* _Stated problem_
Echo the data below verbatim, starting at the line containing "631x440 pixels. At" and ending at the line containing "pos(193,128)", with both lines included.

* _Source material_
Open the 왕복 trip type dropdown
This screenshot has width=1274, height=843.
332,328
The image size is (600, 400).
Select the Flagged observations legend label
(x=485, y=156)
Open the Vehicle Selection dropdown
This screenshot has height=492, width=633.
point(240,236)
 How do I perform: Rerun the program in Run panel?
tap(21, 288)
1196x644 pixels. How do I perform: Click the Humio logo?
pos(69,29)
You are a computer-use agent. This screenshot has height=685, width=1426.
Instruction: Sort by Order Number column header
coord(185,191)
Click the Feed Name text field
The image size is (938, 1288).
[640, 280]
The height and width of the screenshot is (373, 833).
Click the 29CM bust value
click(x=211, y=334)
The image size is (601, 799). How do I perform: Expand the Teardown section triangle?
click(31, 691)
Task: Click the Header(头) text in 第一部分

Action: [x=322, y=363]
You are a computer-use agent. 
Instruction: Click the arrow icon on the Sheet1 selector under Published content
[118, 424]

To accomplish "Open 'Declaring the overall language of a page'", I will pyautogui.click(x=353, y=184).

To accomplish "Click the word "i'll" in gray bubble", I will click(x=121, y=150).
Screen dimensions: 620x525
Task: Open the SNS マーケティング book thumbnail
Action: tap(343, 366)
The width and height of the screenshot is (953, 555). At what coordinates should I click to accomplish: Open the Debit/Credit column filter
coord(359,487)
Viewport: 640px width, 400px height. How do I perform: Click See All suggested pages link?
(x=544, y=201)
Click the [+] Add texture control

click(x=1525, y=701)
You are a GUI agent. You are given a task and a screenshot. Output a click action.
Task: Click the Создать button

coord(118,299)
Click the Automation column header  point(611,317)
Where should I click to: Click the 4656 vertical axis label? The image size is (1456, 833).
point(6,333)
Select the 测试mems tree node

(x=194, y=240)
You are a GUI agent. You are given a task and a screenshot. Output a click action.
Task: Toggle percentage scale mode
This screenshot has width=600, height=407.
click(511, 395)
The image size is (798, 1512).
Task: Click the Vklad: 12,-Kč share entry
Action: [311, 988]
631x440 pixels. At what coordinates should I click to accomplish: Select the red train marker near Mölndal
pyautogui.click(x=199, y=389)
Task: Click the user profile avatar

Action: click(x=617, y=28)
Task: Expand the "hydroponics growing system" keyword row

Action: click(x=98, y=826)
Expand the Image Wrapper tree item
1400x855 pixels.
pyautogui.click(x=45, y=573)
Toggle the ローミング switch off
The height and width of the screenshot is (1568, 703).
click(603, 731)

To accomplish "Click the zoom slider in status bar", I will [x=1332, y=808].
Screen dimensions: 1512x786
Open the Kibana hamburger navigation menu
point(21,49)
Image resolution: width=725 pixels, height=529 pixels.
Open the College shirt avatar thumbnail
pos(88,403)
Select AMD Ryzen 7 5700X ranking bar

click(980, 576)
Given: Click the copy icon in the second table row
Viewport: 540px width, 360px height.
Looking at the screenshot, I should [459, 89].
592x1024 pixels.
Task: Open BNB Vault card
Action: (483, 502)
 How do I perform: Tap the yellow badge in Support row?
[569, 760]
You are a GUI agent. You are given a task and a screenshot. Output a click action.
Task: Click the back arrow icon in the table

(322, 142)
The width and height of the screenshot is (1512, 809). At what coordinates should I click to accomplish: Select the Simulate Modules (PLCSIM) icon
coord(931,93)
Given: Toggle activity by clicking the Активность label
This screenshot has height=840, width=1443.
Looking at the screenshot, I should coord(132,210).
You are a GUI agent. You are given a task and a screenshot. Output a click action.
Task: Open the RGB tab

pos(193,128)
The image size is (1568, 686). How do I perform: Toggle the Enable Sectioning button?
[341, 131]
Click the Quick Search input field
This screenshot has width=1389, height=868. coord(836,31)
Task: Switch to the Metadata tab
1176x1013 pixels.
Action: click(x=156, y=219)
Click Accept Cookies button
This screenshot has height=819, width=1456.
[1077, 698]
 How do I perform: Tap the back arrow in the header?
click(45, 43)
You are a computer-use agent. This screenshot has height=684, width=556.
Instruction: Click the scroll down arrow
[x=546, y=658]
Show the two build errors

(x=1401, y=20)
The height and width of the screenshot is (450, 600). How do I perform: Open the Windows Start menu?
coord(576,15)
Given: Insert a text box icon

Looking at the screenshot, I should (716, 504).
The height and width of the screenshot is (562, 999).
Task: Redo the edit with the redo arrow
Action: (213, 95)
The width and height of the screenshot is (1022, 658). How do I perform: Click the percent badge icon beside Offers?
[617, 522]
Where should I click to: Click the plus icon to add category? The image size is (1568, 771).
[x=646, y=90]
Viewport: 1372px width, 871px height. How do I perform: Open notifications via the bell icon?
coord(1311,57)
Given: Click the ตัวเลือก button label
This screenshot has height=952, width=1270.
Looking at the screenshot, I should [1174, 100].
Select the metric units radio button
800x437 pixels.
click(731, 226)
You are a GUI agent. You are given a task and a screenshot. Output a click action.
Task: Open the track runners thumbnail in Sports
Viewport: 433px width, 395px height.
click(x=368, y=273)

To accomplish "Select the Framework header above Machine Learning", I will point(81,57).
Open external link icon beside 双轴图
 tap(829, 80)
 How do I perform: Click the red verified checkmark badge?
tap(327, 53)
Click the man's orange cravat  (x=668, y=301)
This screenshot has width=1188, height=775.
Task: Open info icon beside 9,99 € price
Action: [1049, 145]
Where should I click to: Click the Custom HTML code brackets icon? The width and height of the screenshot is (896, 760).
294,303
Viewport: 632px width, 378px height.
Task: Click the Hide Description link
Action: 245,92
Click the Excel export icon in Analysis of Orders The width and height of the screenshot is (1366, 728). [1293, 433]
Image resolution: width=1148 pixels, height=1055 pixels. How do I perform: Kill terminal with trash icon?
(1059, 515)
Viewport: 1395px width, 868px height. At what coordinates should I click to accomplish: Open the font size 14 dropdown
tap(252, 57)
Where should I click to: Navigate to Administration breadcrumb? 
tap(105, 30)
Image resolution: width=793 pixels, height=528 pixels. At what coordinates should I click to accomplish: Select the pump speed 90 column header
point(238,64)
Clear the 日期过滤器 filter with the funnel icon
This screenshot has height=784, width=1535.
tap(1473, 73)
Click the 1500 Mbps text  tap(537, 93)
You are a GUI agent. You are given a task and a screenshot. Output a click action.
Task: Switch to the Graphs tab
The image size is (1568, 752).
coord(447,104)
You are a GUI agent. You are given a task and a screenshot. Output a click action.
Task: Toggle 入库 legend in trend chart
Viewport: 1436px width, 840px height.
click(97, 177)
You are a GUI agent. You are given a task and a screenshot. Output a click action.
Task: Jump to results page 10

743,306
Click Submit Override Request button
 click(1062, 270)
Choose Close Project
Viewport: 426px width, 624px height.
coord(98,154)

* _Solution for this problem_
631x440 pixels. At what coordinates should I click to accomplish: Select the red train marker near Mölndal
pyautogui.click(x=199, y=389)
Task: Click the user profile avatar

Action: click(x=617, y=28)
Task: Expand the "hydroponics growing system" keyword row

Action: click(x=98, y=826)
Expand the Image Wrapper tree item
1400x855 pixels.
pyautogui.click(x=45, y=573)
Toggle the ローミング switch off
The height and width of the screenshot is (1568, 703).
click(603, 731)

To accomplish "Click the zoom slider in status bar", I will [x=1332, y=808].
Screen dimensions: 1512x786
Open the Kibana hamburger navigation menu
point(21,49)
Image resolution: width=725 pixels, height=529 pixels.
Open the College shirt avatar thumbnail
pos(88,403)
Select AMD Ryzen 7 5700X ranking bar

click(980, 576)
Given: Click the copy icon in the second table row
Viewport: 540px width, 360px height.
Looking at the screenshot, I should [459, 89].
592x1024 pixels.
Task: Open BNB Vault card
Action: (483, 502)
 How do I perform: Tap the yellow badge in Support row?
[569, 760]
You are a GUI agent. You are given a task and a screenshot. Output a click action.
Task: Click the back arrow icon in the table

(322, 142)
The width and height of the screenshot is (1512, 809). At what coordinates should I click to accomplish: Select the Simulate Modules (PLCSIM) icon
coord(931,93)
Given: Toggle activity by clicking the Активность label
This screenshot has height=840, width=1443.
Looking at the screenshot, I should coord(132,210).
You are a GUI agent. You are given a task and a screenshot. Output a click action.
Task: Open the RGB tab

pos(193,128)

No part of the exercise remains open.